Ketiga pria tersebut, yaitu Masoud Jalili, Seyyed Ali Aghamiri, dan Yasar Balaghi, dituding mencoba mensabotase kampanye Trump, kata Jaksa Agung Merrick Garland dalam konferensi pers pada Jumat (27/9).
"Kami melihat aktivitas siber Iran yang semakin agresif selama siklus pemilihan ini," katanya.
Dalam dakwaan tersebut, ketiga pria itu dituduh menggunakan akun email palsu untuk menipu beberapa pejabat kampanye agar percaya bahwa mereka berkomunikasi dengan sumber yang terpercaya.
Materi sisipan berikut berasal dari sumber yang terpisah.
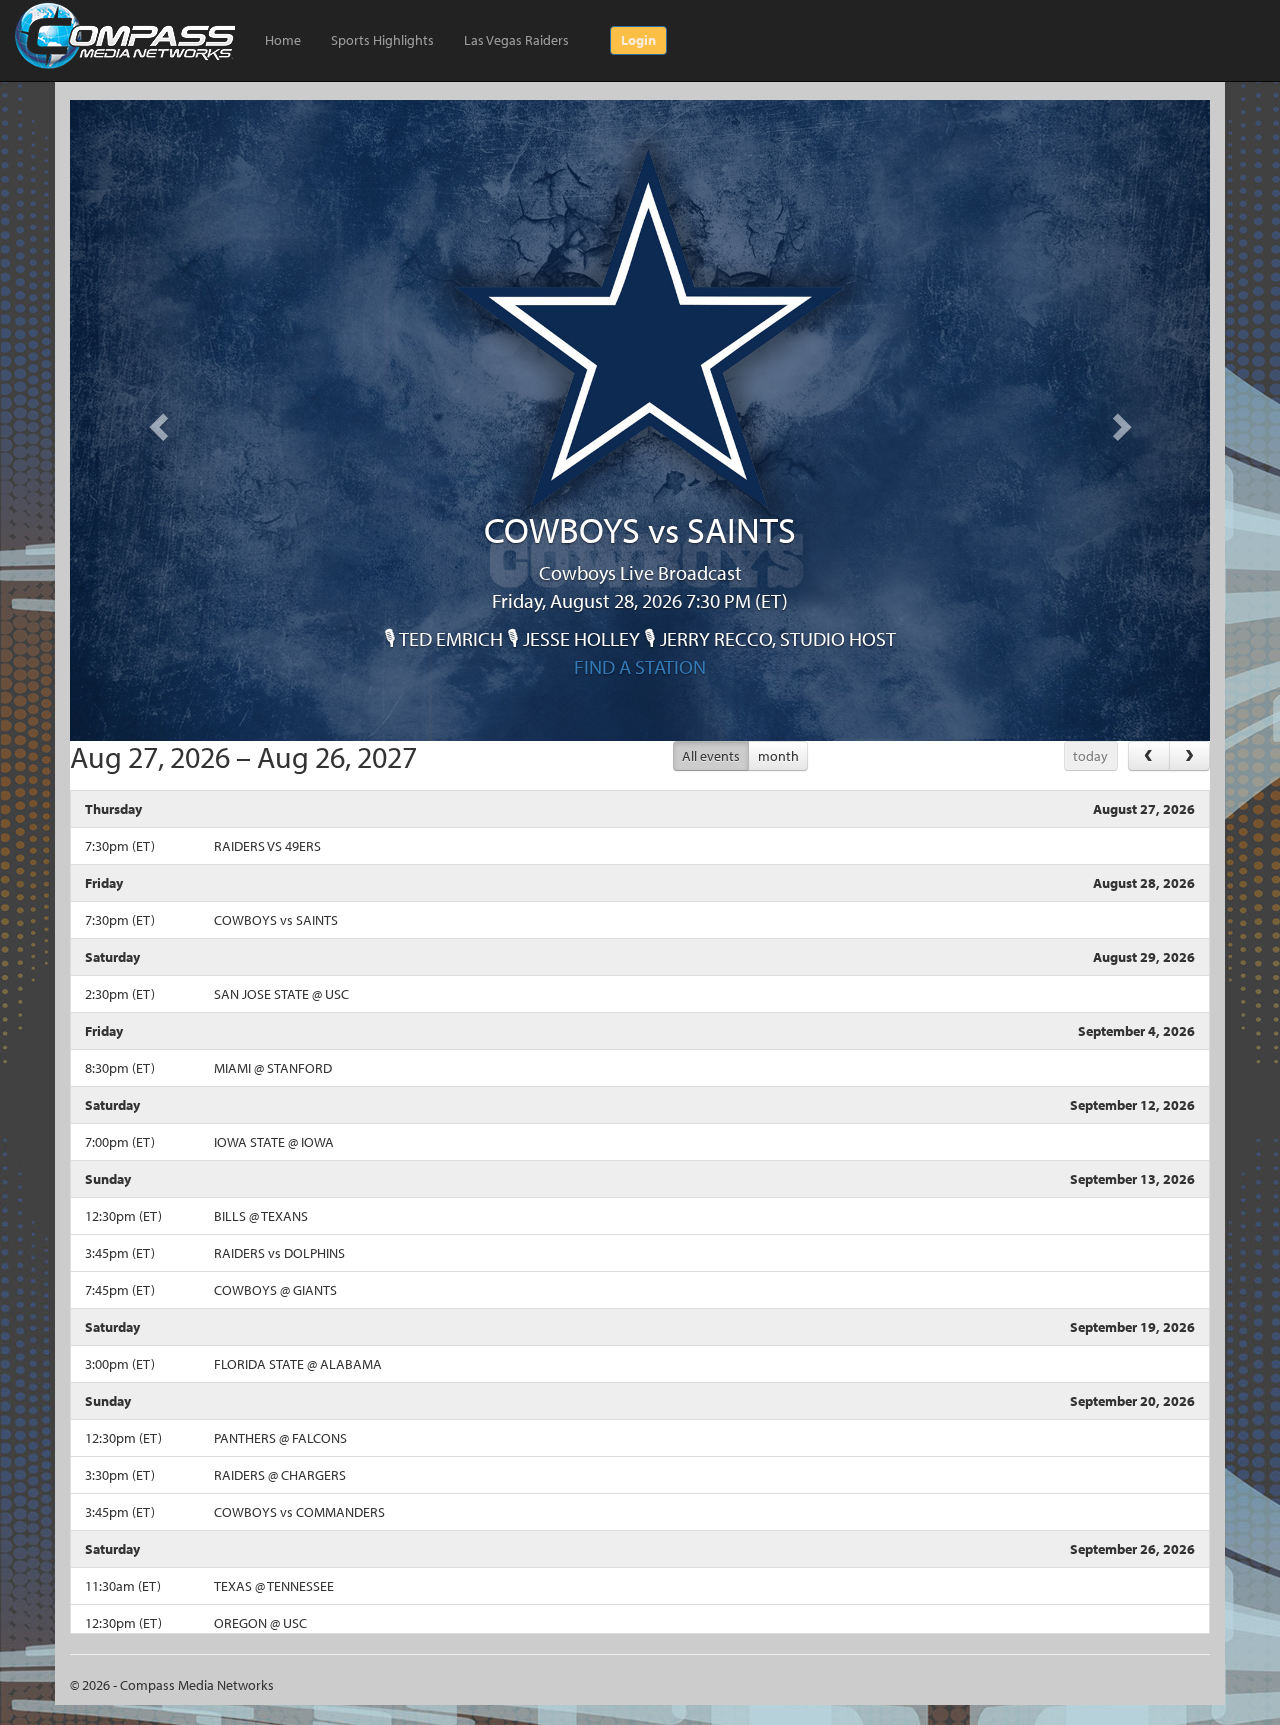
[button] (155, 420)
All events (711, 756)
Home (283, 40)
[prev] (1148, 755)
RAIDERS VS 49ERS (267, 846)
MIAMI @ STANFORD (273, 1068)
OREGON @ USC (260, 1623)
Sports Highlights (382, 40)
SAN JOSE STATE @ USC (281, 994)
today (1090, 756)
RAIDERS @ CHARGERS (280, 1475)
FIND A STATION (640, 666)
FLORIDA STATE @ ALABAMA (298, 1364)
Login (638, 40)
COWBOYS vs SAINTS (276, 920)
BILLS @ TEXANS (261, 1216)
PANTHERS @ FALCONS (280, 1438)
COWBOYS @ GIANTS (275, 1290)
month (778, 756)
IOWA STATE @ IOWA (274, 1142)
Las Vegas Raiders (516, 40)
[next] (1189, 755)
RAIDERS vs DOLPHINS (279, 1253)
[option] (640, 596)
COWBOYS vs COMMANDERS (299, 1512)
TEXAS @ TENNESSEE (274, 1586)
Akibatnya, para pejabat tersebut mengklik tautan yang memungkinkan para peretas mencuri email dan dokumen internal lainnya, seperti materi persiapan debat dan profil kandidat calon wakil presiden.
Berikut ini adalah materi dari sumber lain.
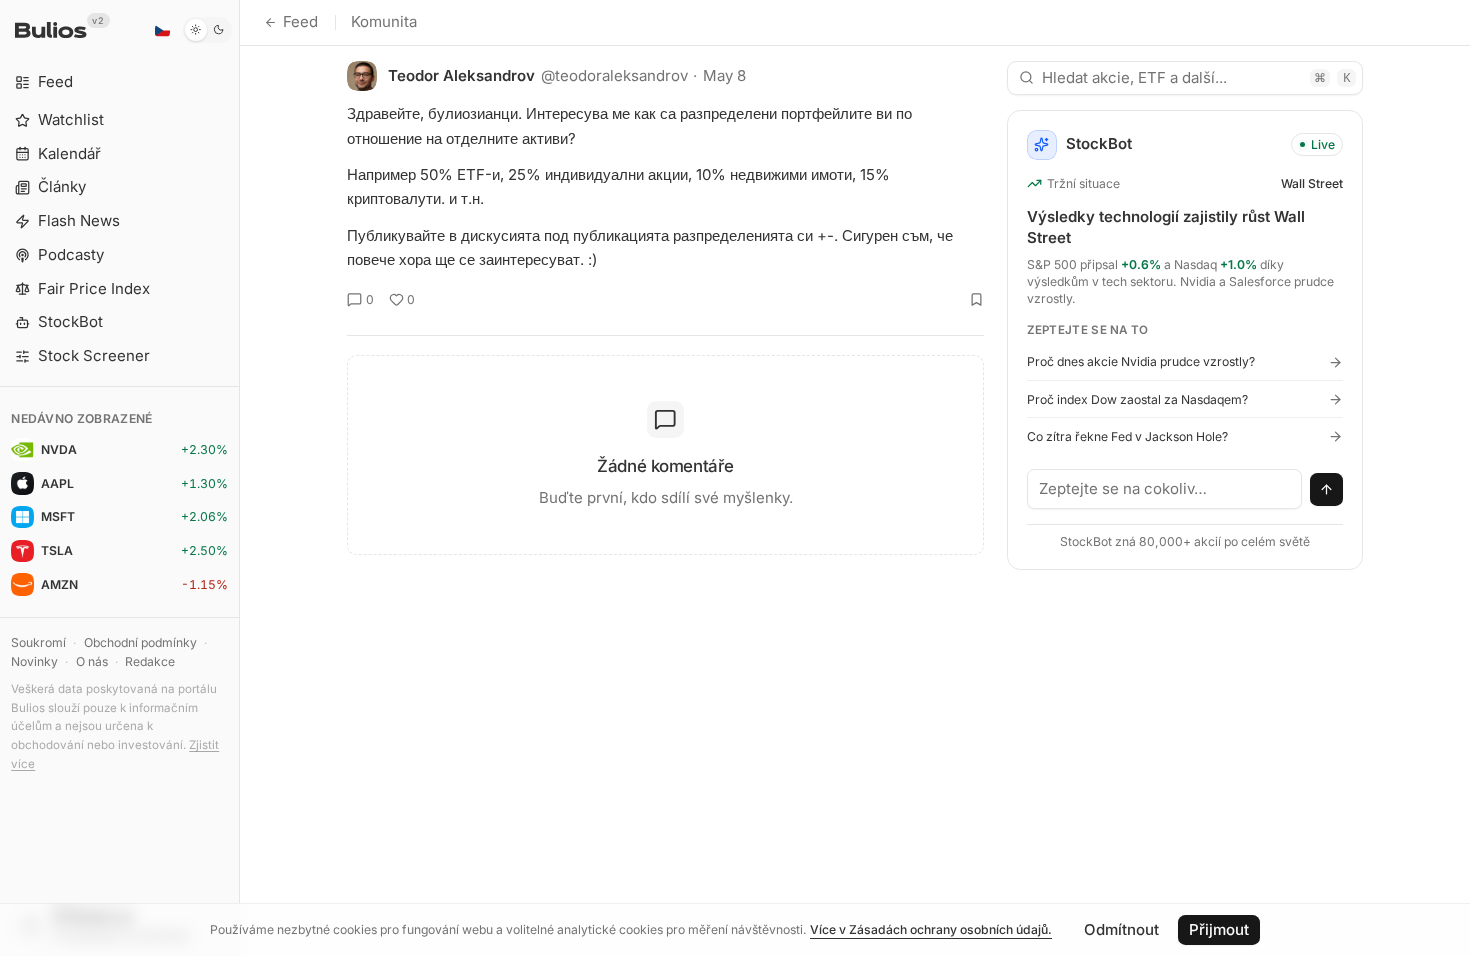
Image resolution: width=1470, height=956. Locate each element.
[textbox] (1165, 489)
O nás (92, 661)
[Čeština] (162, 30)
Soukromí (38, 642)
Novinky (34, 661)
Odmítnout (1121, 929)
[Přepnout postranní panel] (239, 478)
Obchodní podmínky (140, 642)
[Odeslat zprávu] (1327, 490)
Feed (300, 21)
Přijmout (1219, 929)
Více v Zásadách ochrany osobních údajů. (931, 929)
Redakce (150, 661)
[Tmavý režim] (207, 30)
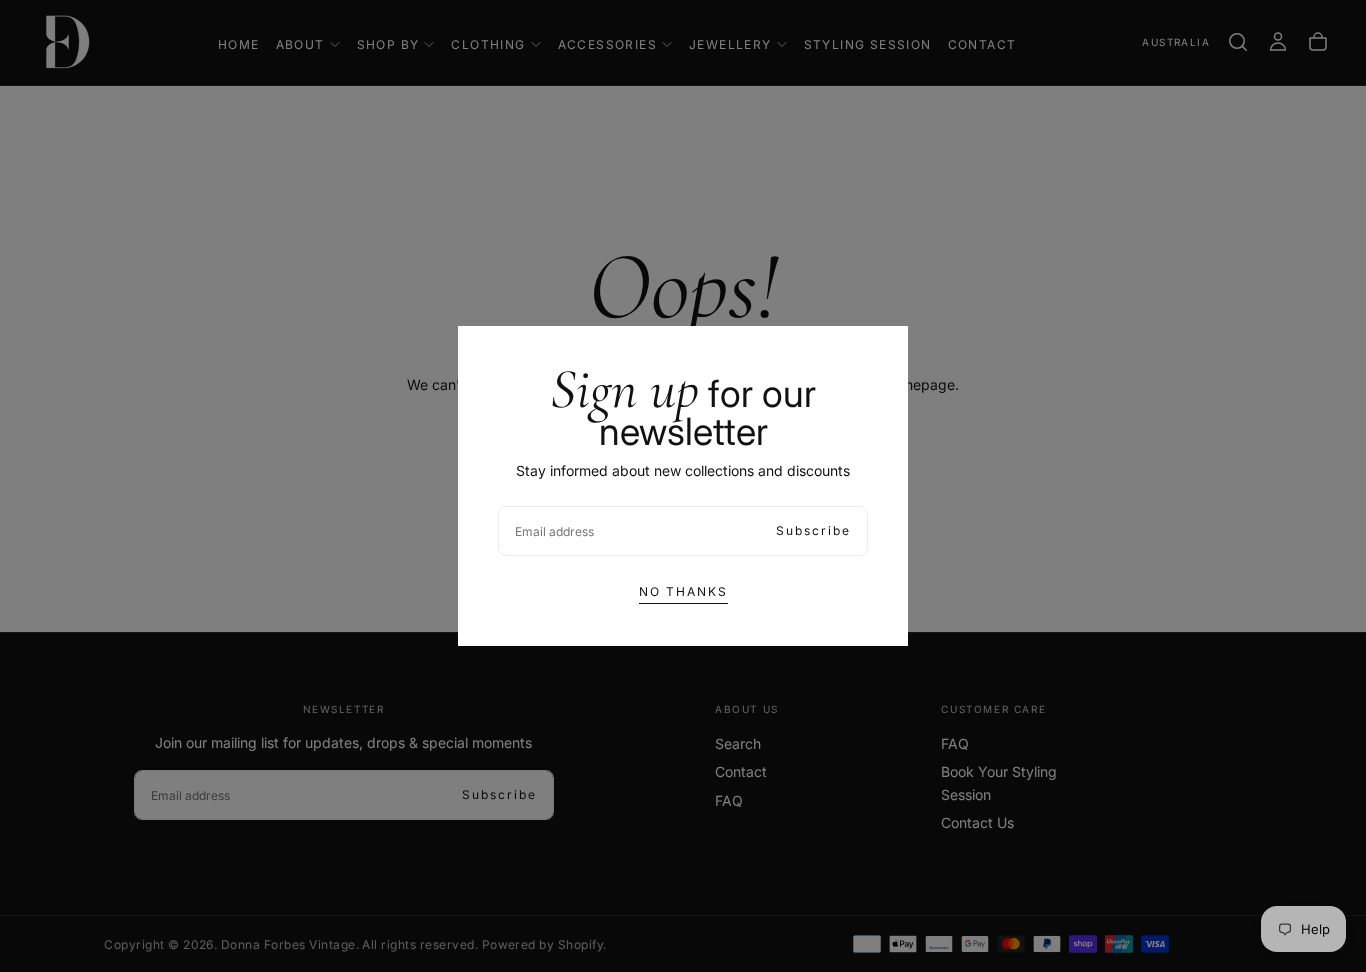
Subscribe (813, 530)
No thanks (683, 591)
Dakwaan tersebut menyebutkan bahwa mereka kemudian membocorkan informasi tersebut ke outlet media tertentu, dan ke tim kampanye Presiden Joe Biden saat ia masih menjadi kandidat.
Dakwaan tersebut mencakup tuduhan mengenai penipuan melalui komunikasi elektronik, pencurian identitas, dan penipuan lewat piranti komputer. Selain itu, Departemen Keuangan Amerika Serikat juga mengumumkan bahwa mereka akan menjatuhkan sanksi kepada ketiga pria tersebut serta beberapa anggota Korps Garda Revolusi Iran lainnya.
Tim kampanye Trump pada Agustus mengungkapkan bahwa mereka telah diretas oleh Iran, tetapi menegaskan bahwa para pelaku gagal mendapatkan informasi pribadi. Namun, beberapa outlet berita mengatakan mereka menolak untuk menerbitkan dokumen internal kampanye yang ditawarkan kepada mereka.
Dakwaan tersebut menyatakan bahwa pejabat kampanye Biden juga tidak memberikan tanggapan ketika ditawari materi persiapan debat Trump sesaat sebelum kedua kandidat bertemu pada debat 27 Juni.
Pengdalian ini sangat kontras dengan Pemilu 2016, saat komunikasi yang diretas dari kampanye Demokrat Hillary Clinton mendapat liputan luas.
Tim peretas Iran, yang dikenal sebagai APT42 atau Charming Kitten, populer karena cara kerja yang menginstalalasi perangkat lunak pengawasan pada ponsel sehingga mereka dapat merekam panggilan, mencuri pesan teks, serta mengaktifkan kamera dan mikrofon secara diam-diam, menurut para peneliti.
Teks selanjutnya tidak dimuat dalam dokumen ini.